Een vergelijkende studie van het Danish Meat Research Institute (DMRI) toonde aan dat trage batch koeling een positief effect had op de malsheid van varkensvlees en een eerder negatief effect had op de vleeskleur (bleker vlees door hogere proteïnedenaturatie). Een belangrijk voordeel van snelkoeling is dat het koelverliezen minimaliseert, maar DMRI stelde ook positieve effecten vast naar vleeskwaliteit toe.  Zo had snelkoeling een positief effect op de vleeskleur en was ook beter in staat om PSE-eigenschappen in vlees te voorkomen.  Op het vlak van dripverliezen was de situatie minder duidelijk.  Snelkoeling resulteert doorgaans in minder dripverlies, maar de DMRI studie stelde vast dat erg trage koeling dripverlies net verder deed reduceren.  Dit werd verklaard doordat sterke proteïnedegradatie het waterhoudend vermogen verhoogt.   

Nieuwe koelingsconcepten 

Slachthuizen opteren zelden voor een uitgesproken trage koeling of snelkoeling, maar sluiten voor hun koelproces een compromis dat resulteert in eerder lage koelverliezen, lage PSE risico’s zonder dat het belangrijke negatieve  effecten op het vlak van vleeskwaliteit en dripverliezen geeft.  Om het beste van deze twee werelden te combineren werkte DMRI het concept van de stapsgewijze koeling uit (Kristensen, 2013).   
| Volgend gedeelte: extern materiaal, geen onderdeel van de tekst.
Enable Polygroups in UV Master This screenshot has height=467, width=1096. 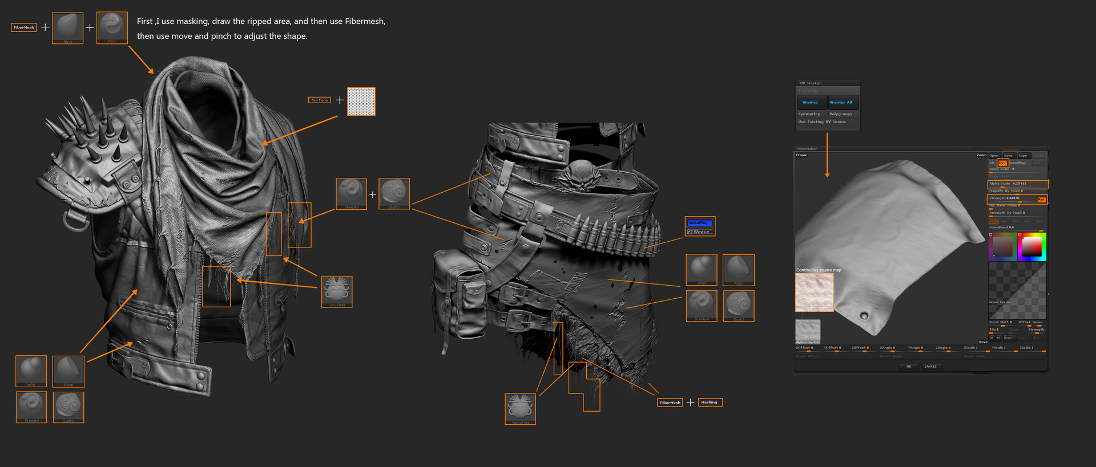click(x=841, y=114)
In het eerste deel van dit koelingsconcept opteert men voor een zo snel mogelijke afkoeling (Figuur 1), met als doel:

  • koelverliezen te reduceren
  • de snelheid van glycolyse af te remmen om dripverliezen te beperken en PSE effecten te verhinderen

Vervolgens, wanneer de kerntemperatuur van het karkas (in de diepere spieren) 15°C bereikt, wordt het karkas gedurende 6 uur op een constante temperatuur (10°C) ‘getemperd’ in een koelkamer  (Figuur 1).  Dit, met het oog op:

  • het stimuleren van proteïnedegradatie, wat resulteert in een vermalsing van het vlees en het minimaliseren van dripverliezen

Daarna wordt het snelkoelproces terug hervat tot de eindtemperatuur wordt bereikt. 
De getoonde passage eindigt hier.